After a news story went viral, the city of Iga has been inundated with wannabe ninjas
Japanese officials have been left “puzzled” after a news report led to wave of applications for the position of ninja to the birthplace of the shuriken-wielding spies.
It began with a segment on American radio station NPR about Japan’s depopulation and labour shortage, with a hook about how the city of Iga is using their history of ninja to attract tourism, and hopefully jobs.
In order to do so, the city’s mayor wants to open a second ninja museum.
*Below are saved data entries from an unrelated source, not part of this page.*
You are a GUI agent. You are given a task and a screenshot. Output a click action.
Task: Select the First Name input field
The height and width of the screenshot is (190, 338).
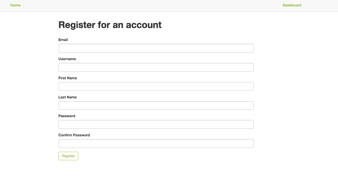[x=156, y=86]
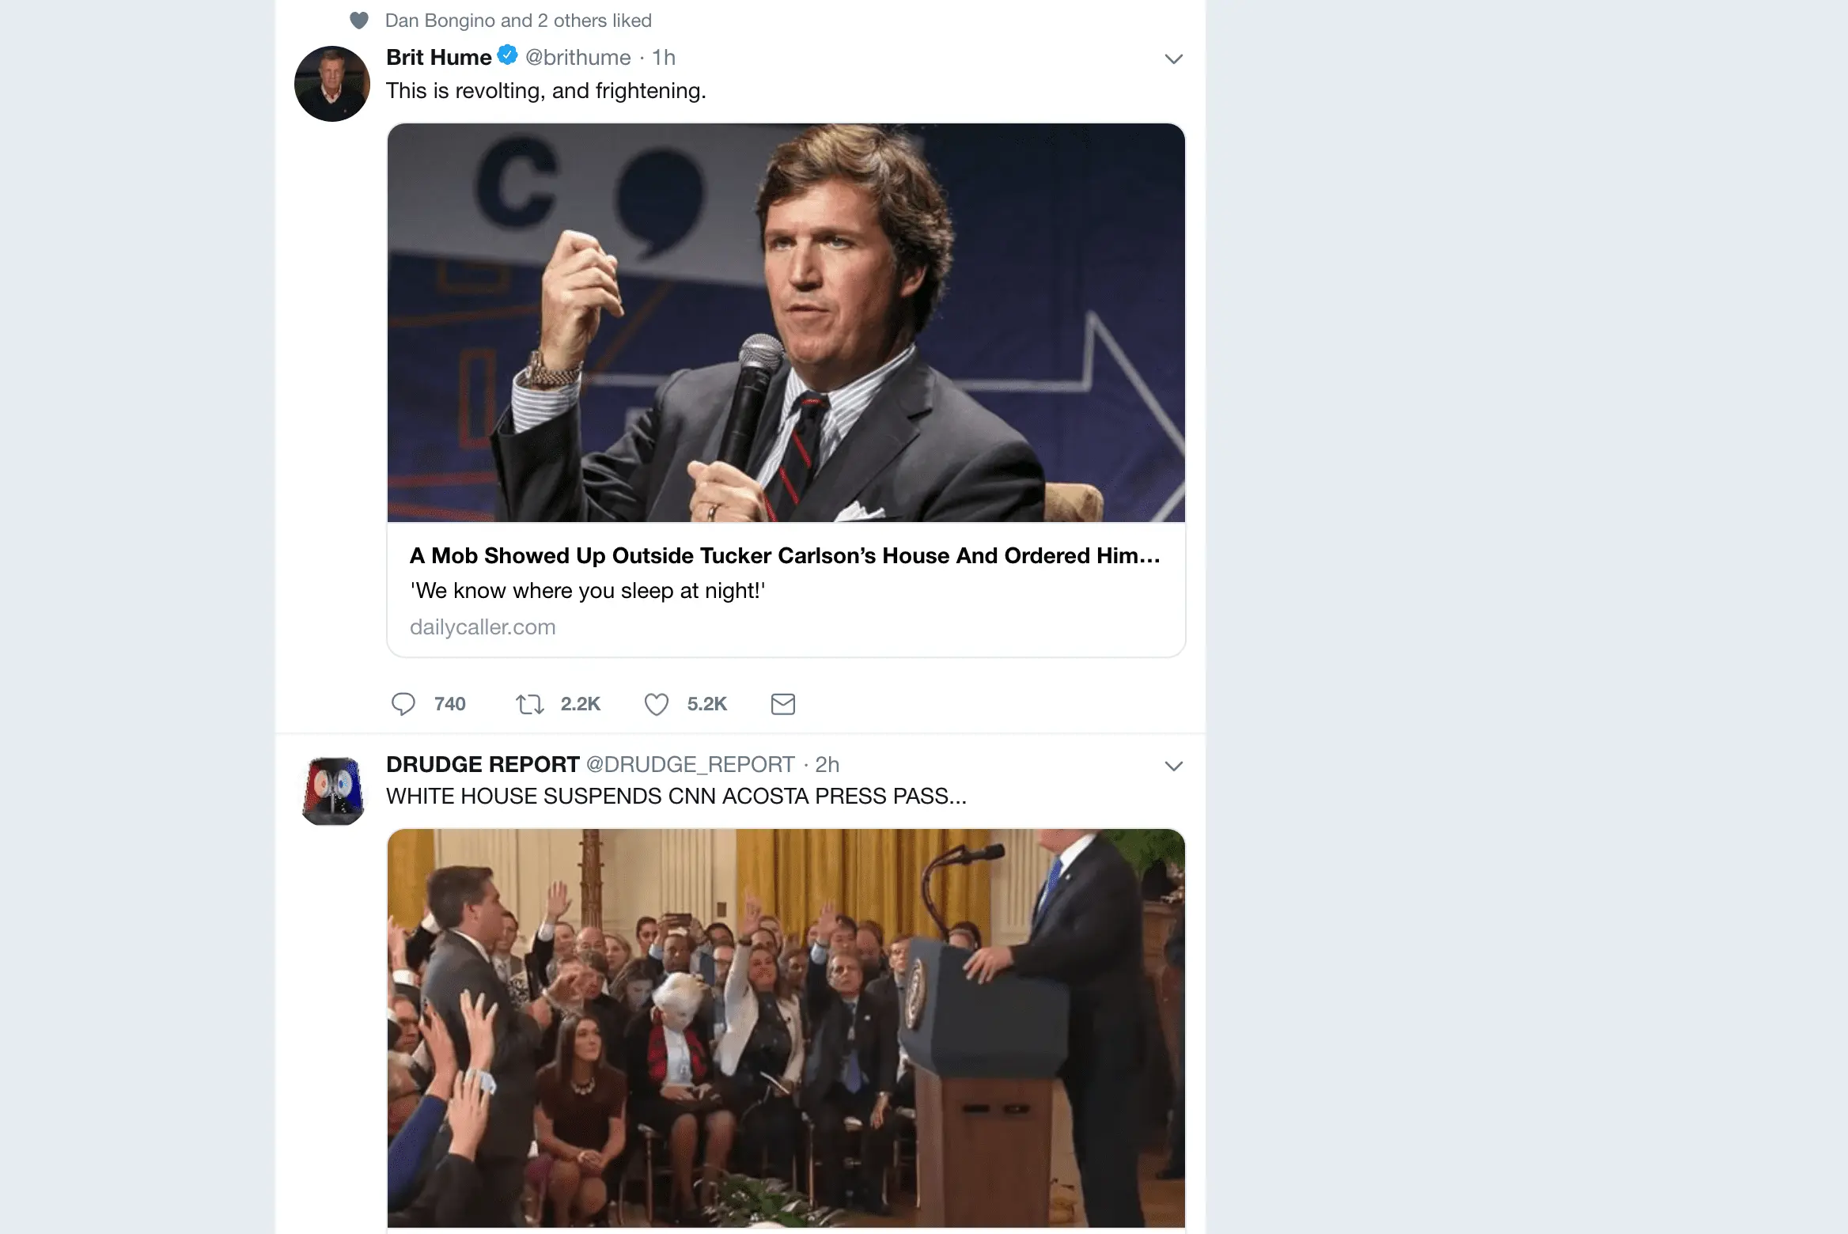Open the 'Dan Bongino and 2 others liked' link
This screenshot has width=1848, height=1234.
[518, 21]
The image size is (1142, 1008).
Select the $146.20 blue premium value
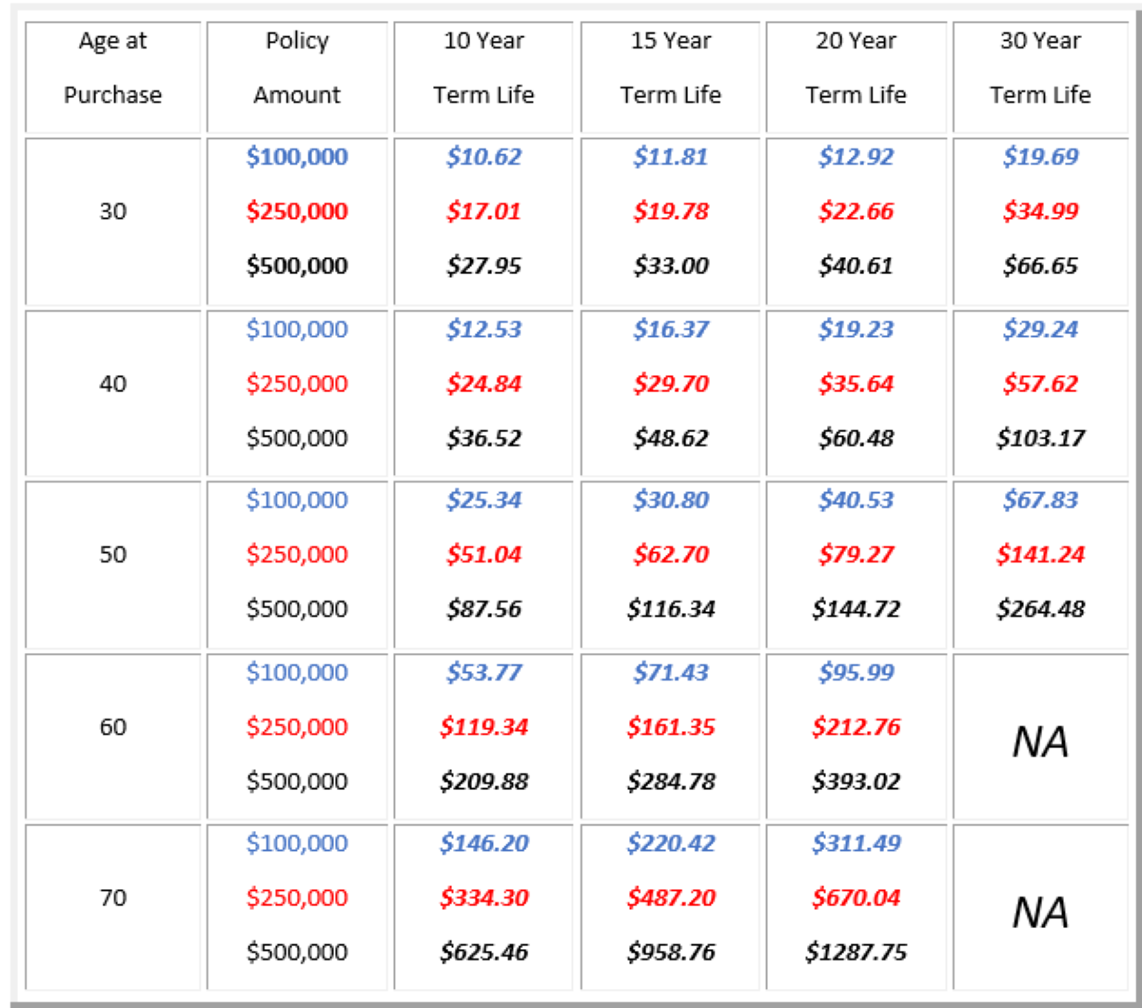pos(483,843)
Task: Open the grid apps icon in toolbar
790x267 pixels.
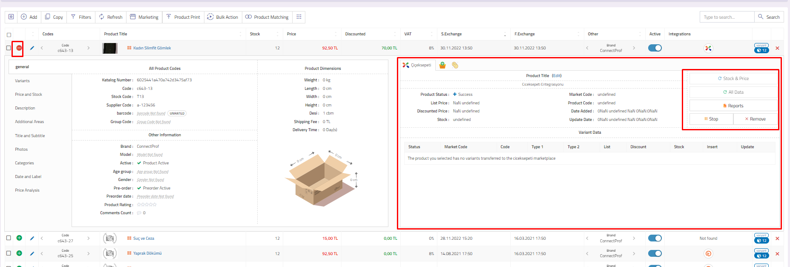Action: [x=299, y=17]
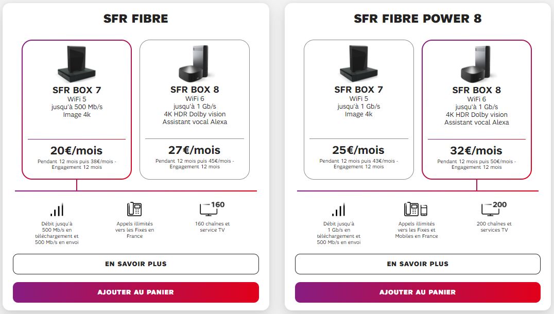Click SFR Box 7 device image in SFR Fibre
Viewport: 554px width, 314px height.
pyautogui.click(x=77, y=64)
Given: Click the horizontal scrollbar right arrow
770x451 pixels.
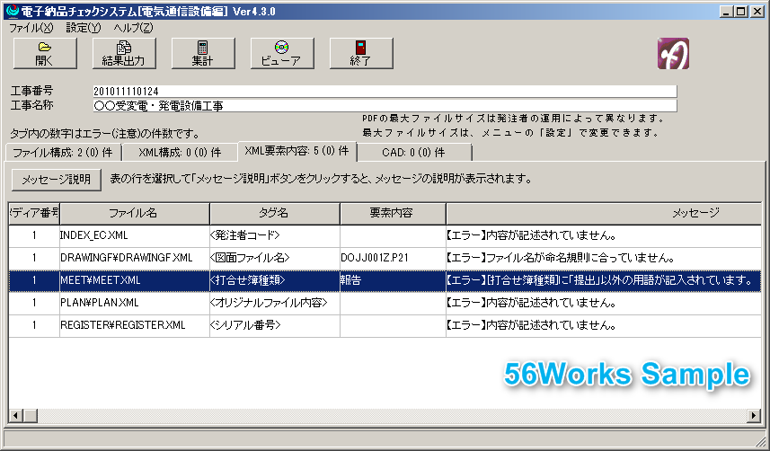Looking at the screenshot, I should [755, 416].
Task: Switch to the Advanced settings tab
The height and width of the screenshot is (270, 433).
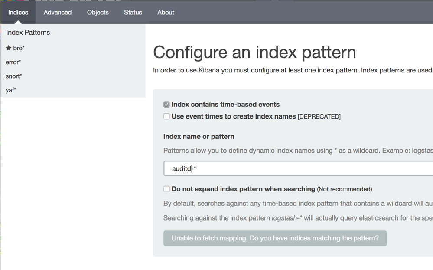Action: 58,12
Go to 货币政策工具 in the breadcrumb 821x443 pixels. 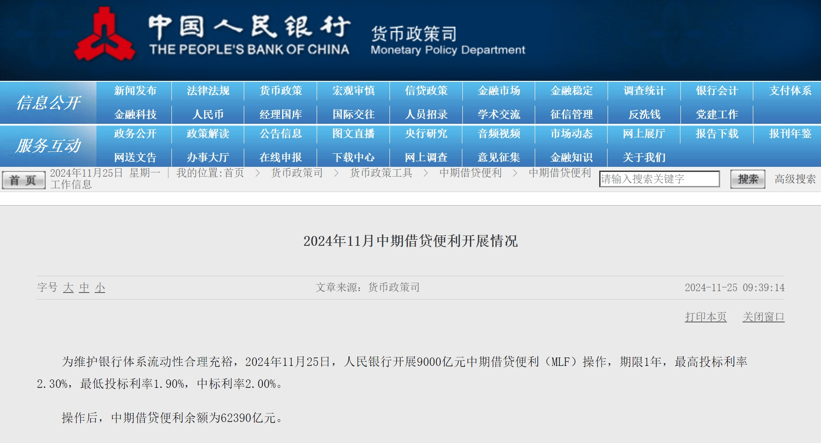click(x=381, y=173)
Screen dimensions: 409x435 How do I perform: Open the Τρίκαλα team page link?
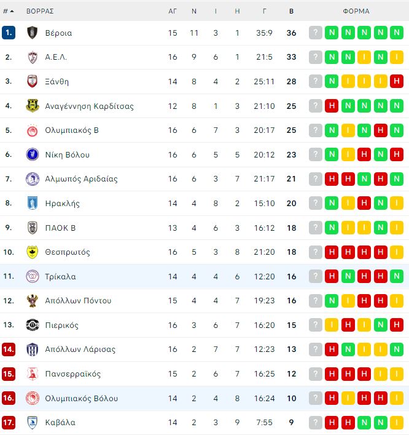[x=60, y=277]
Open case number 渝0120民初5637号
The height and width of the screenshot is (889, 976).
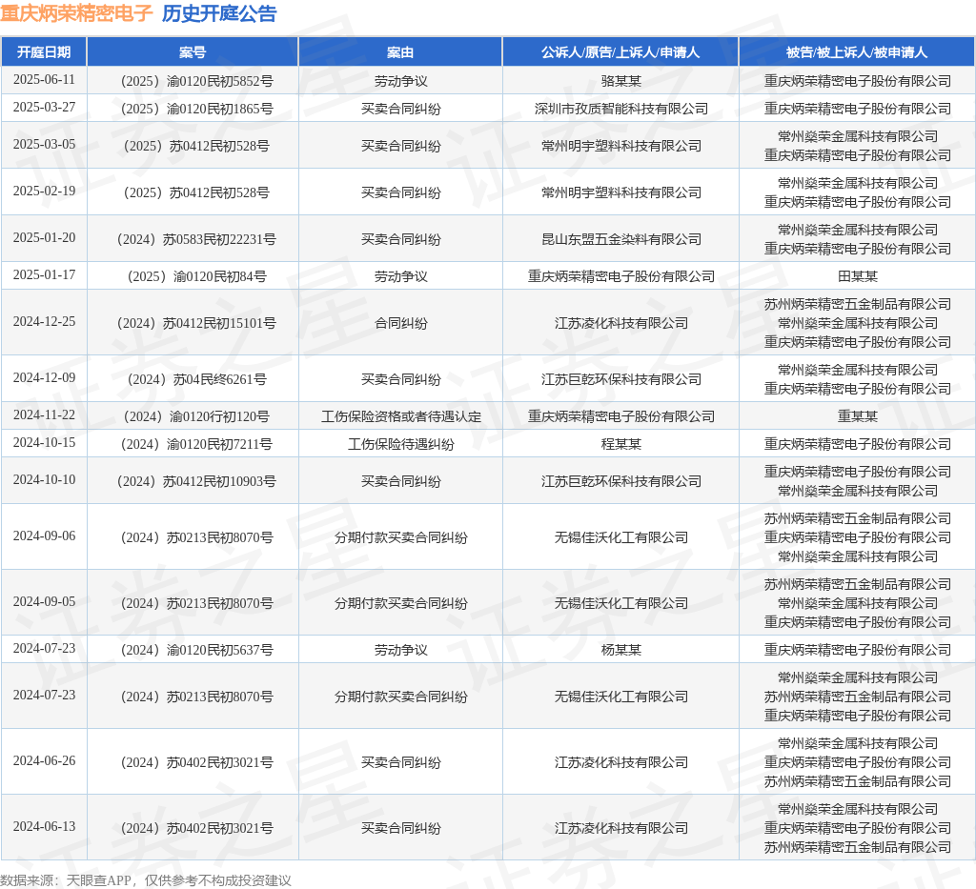pyautogui.click(x=193, y=650)
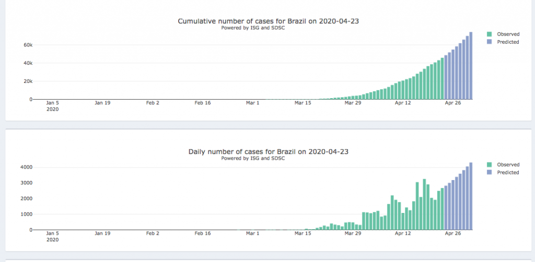The height and width of the screenshot is (262, 535).
Task: Click the daily cases chart title
Action: click(x=268, y=152)
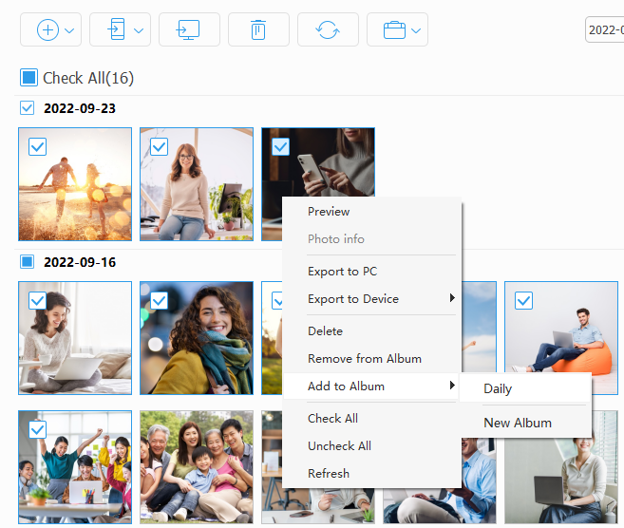Click the Add (plus) toolbar icon
The width and height of the screenshot is (624, 528).
pos(47,30)
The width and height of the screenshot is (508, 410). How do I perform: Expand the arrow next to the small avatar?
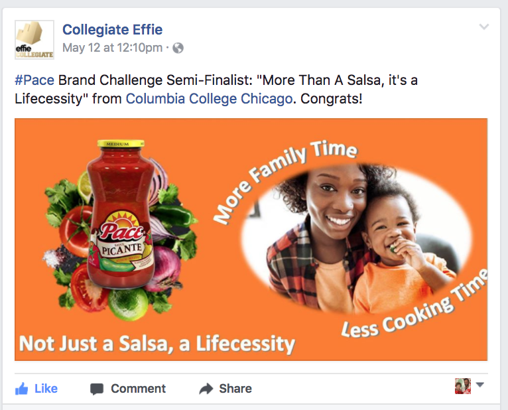tap(480, 385)
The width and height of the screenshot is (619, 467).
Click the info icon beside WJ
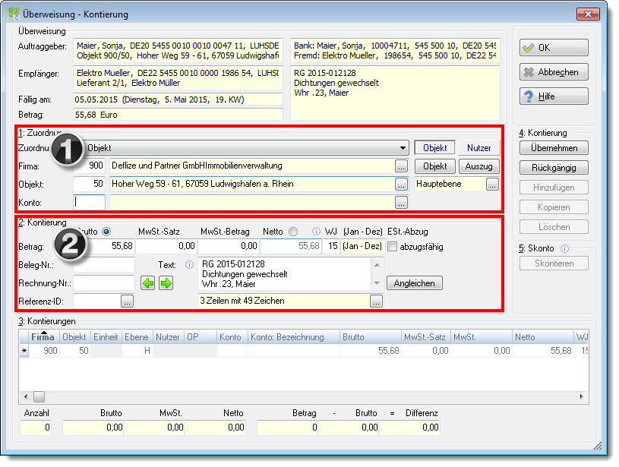[x=316, y=232]
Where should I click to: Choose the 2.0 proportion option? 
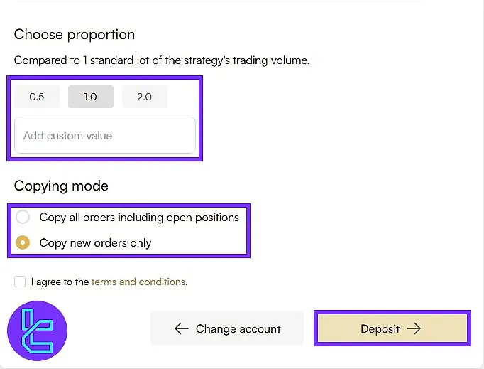[144, 97]
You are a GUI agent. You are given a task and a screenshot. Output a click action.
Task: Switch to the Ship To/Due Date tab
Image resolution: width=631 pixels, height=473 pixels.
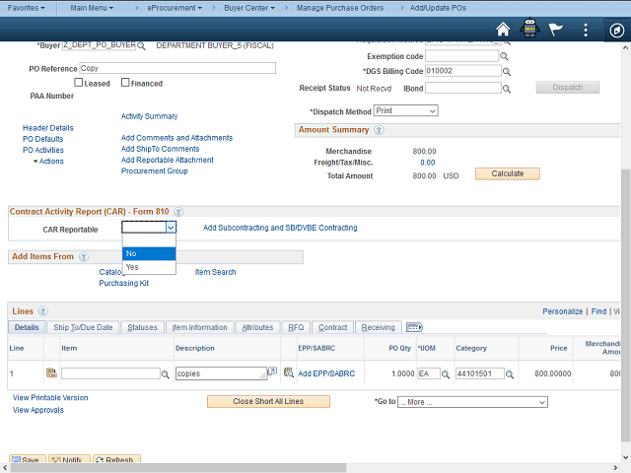pyautogui.click(x=83, y=327)
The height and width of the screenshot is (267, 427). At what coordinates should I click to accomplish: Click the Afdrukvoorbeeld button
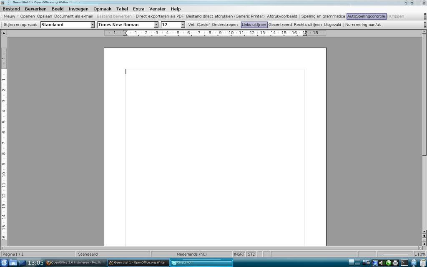click(283, 16)
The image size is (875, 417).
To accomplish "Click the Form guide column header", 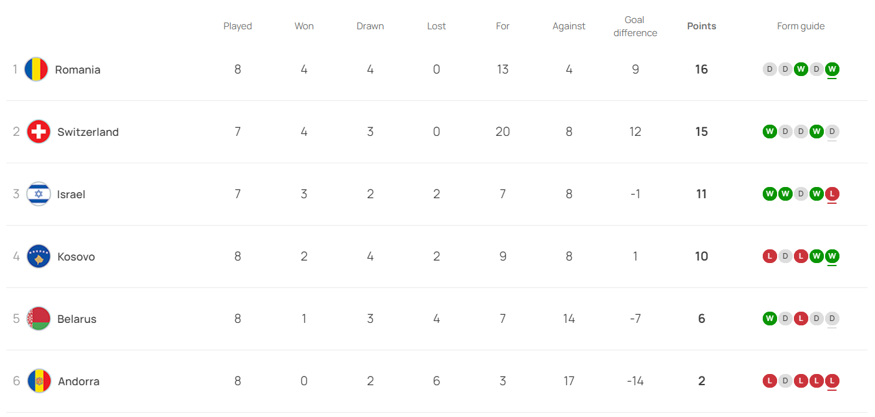I will 801,26.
After a throwaway line from the reporter about there not being enough ninja performers, and the salaries paid – about $23,000 to about $85,000 – the internet went to work.
Soon there were headlines such as: “This town in Japan will pay you an $85,000 salary to train as a ninja,” doing the rounds on social media.
Within a week, more than a hundred assassin applicants had contacted the city from all over the world. Hopeful spies from 23 different countries had reached out.
Officials were puzzled, and have felt the need to come out and call the whole thing “fake news”.
“Iga didn’t put out information about ‘a lack of ninja in Iga’ or the ‘annual income of ninja,’ that is currently reported by some news sites on the Internet,” reads a statement called Please be Careful About Fake News on their website.
“Please be careful because we do not recruit ninjas in Iga-shi.
“[The city] is the Iga-style ninja birthplace. We can feel the breath of the ninja at every turn of downtown,” it said.
Motoyoshi Shimai, a city official, told the Japan Times: “We are just puzzled.
“So far, neither the city nor ninja performing groups here have any plans to recruit ninja performers.”
Shimai said that Sakae Okamoto, the city’s mayor, had expressed “surprise at how big the impact of the word ninja is”.
“Most were questions about whether we were really hiring, but there were a few that begged us to employ them and tried to promote themselves,” Shimai added. “Some had real confidence in their bodies and strength.”
While the city may not be hiring ninja, these statements appear to show it is leaning into the crisis. Now, at least, many more people know that it’s the birthplace of the ninja, that it has at least one museum, and that there are performances and training available. That’s a win of sorts.